Scientists are especially well qualified to expose unscientific arguments and should do so in every possible way and forum, including writing scientific and popular articles, agreeing to be interviewed by journalists, and serving on advisory panels at government agencies. Scientists with mainstream views have a particular obligation to debunk the claims of their few rogue colleagues, whose declarations that the sky is falling receive far too much attention.
Second, groups of scientists—professional associations, faculties, academies, and journal editorial boards—should do much more to point out the flaws in current and proposed policies. For example, scientific societies could include symposia on public policy in their conferences and offer to advise government bodies and the news media.
Third, reporters and their editors can do a great deal to explain policy issues related to science. But in the interest of “balance,” the news media often give equal weight to all of the views on an issue, even if some of them have been discredited. All viewpoints are not created equal, and not every issue has “two sides.” Journalists need to distinguish between honest disagreement among experts, on the one hand, and unsubstantiated extremism or propaganda, on the other. They also must be conscious of recombinant DNA technology’s place in the context of overall crop genetic improvement. When writing about the possible risks and benefits of gene-spliced herbicide-tolerant plants, for example, it is appropriate to note that herbicide-tolerant plants have been produced for decades with classical breeding techniques.
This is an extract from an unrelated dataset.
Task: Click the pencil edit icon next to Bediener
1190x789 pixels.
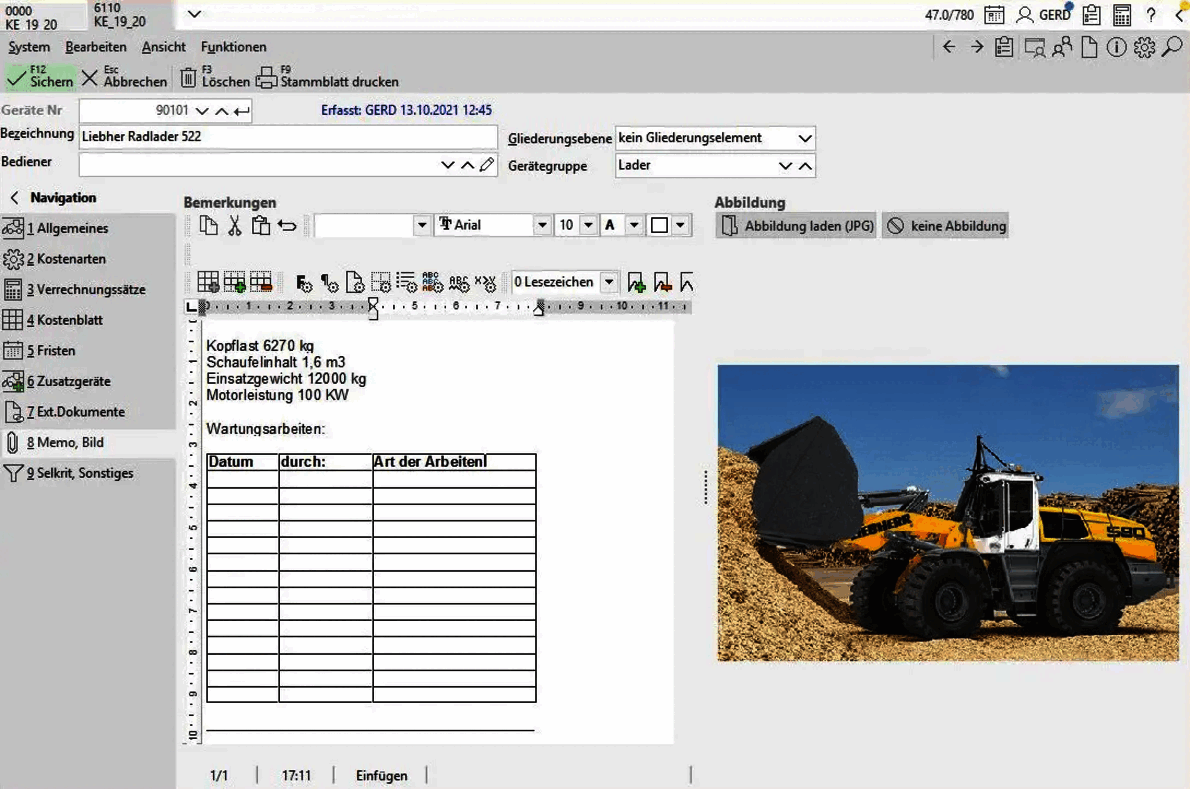Action: [487, 165]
Fourth, biotechnology companies should eschew short-term advantage and actively oppose unscientific discriminatory regulations that set dangerous precedents. Companies that passively, sometimes eagerly, accept government oversight triggered simply by the use of recombinant DNA techniques, regardless of the risk of the product, ultimately will find themselves the victims of the law of unintended consequences.
Fifth, venture capitalists, consumer groups, patient groups, philanthropists, and others who help to bring scientific discoveries to the marketplace or who benefit from them need to increase their informational activities and advocacy for reform. Their actions could include educational campaigns and support for organizations such as professional associations and think tanks that advocate rational science-based public policy.
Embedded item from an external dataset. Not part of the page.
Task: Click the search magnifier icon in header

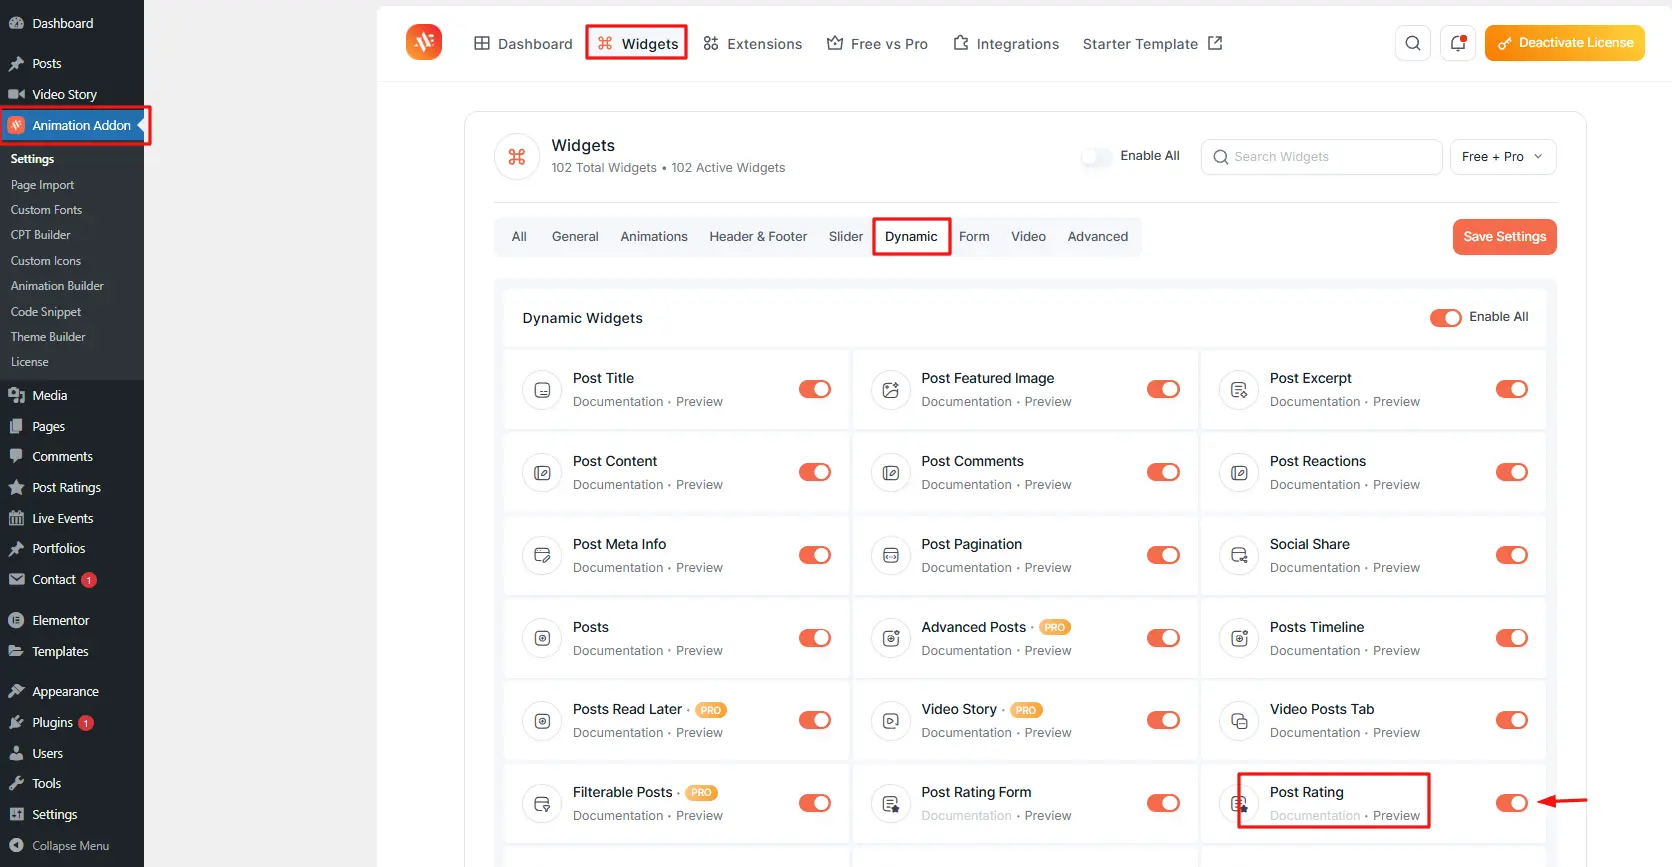Action: [1412, 43]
Finally, governments should no longer assume primary responsibility for regulation. Nongovernmental agencies already accredit hospitals, allocate organs for transplantation, and certify the quality of consumer products ranging from seeds to medical devices. Moreover, in order to avoid civil legal liability for damages real or alleged, the practitioners of agricultural biotechnology already face strong incentives to adhere to sound practices. Direct government oversight may be appropriate for products with high-risk characteristics, but government need not insinuate itself into every aspect of R&D with recombinant DNA-modified organisms.
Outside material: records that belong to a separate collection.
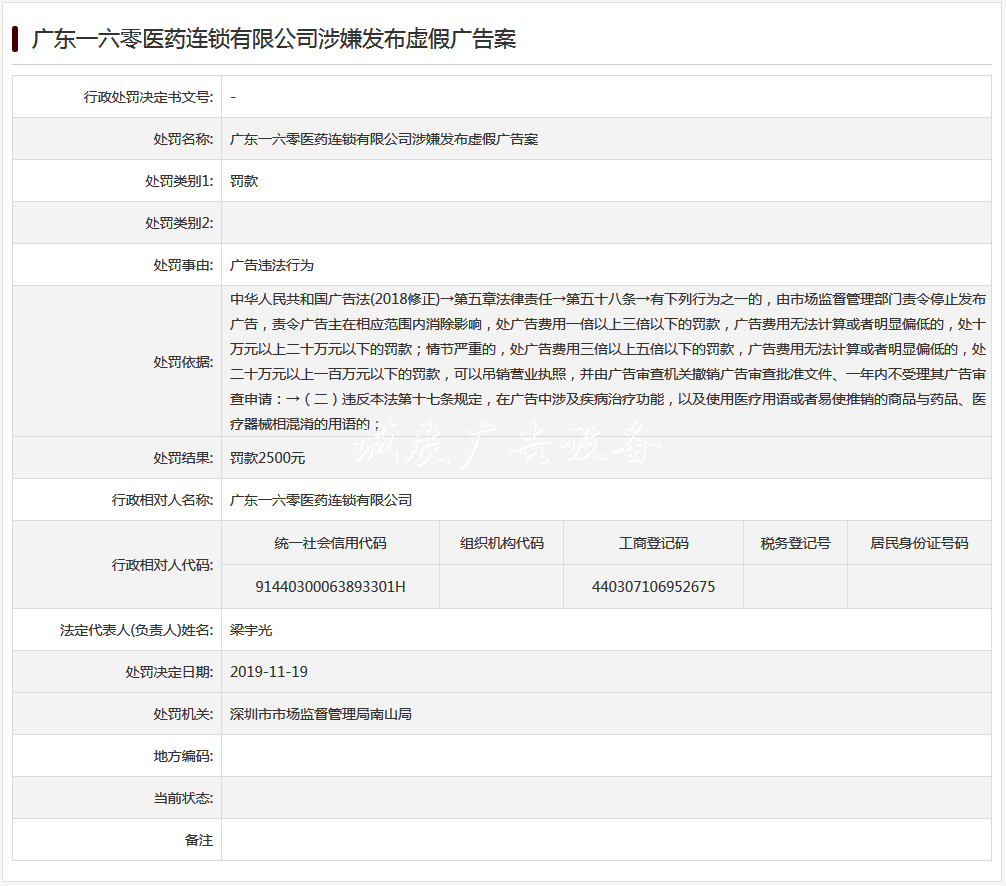Click the empty 备注 field cell
The height and width of the screenshot is (886, 1006).
click(606, 840)
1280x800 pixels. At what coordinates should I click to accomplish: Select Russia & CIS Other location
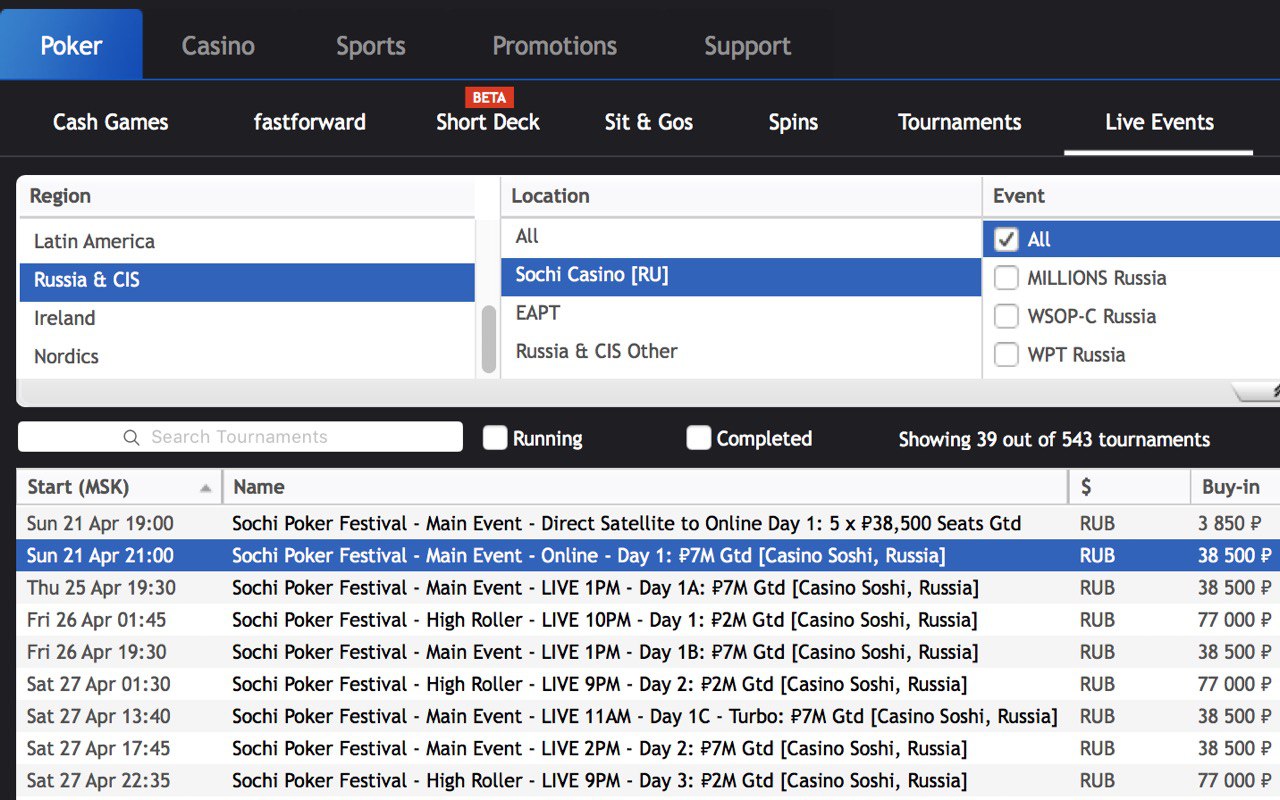click(596, 351)
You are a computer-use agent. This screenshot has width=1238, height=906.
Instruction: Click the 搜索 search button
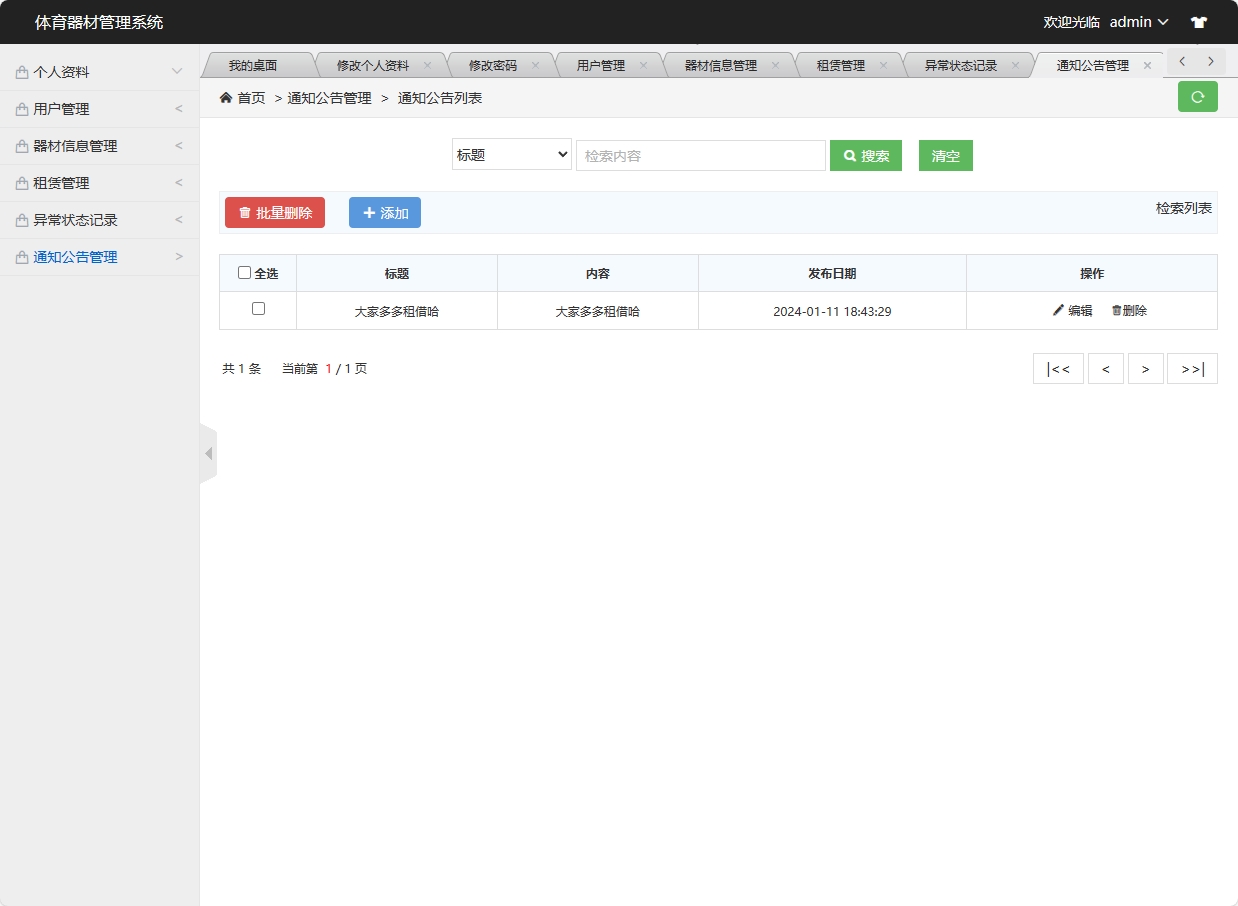pos(865,155)
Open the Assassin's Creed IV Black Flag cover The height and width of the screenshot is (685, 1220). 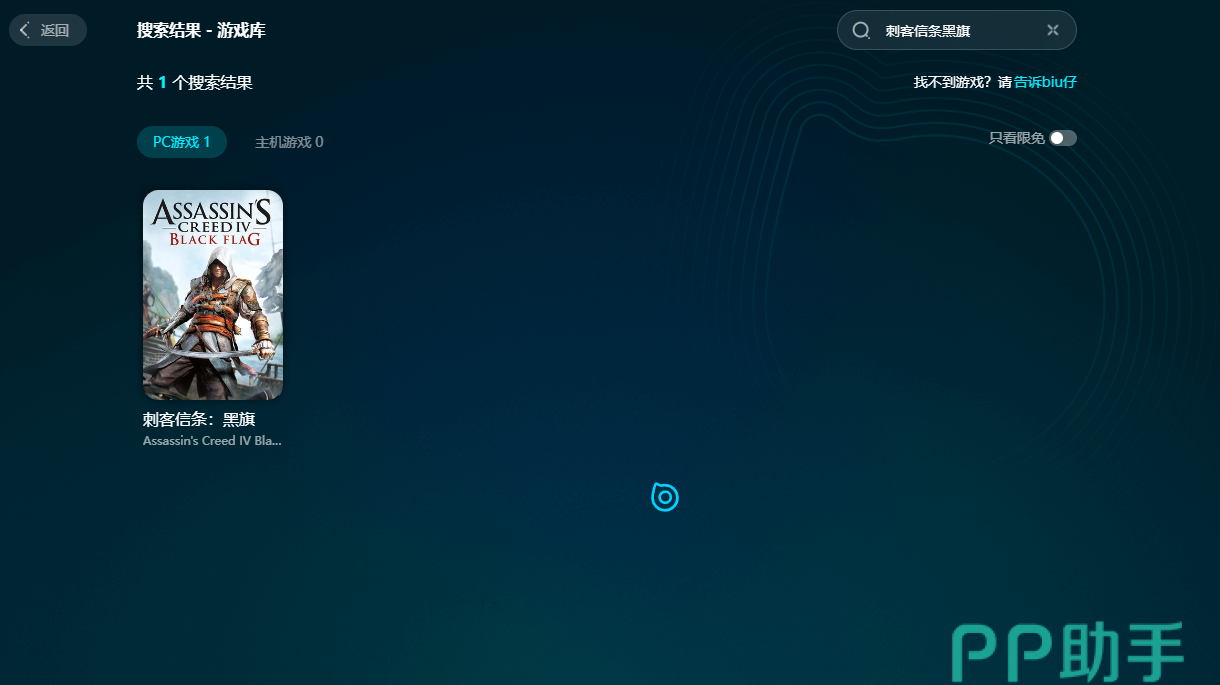213,295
The stunted growth of agricultural biotechnology worldwide stands as one of the great societal tragedies of the past quarter century. The nation and the world must find more rational and efficient ways to guarantee the public’s safety while encouraging new discoveries. Science shows the path, and society’s leaders must take us there.
Henry I. Miller (email@example.com) is a research fellow at Stanford University’s Hoover Institution. Gregory Conko is the director of food safety policy at the Competitive Enterprise Institute. This article is derived from their book The Frankenfood Myth: How Protest and Politics Threaten the Biotech Revolution (Praeger Publishers, 2004).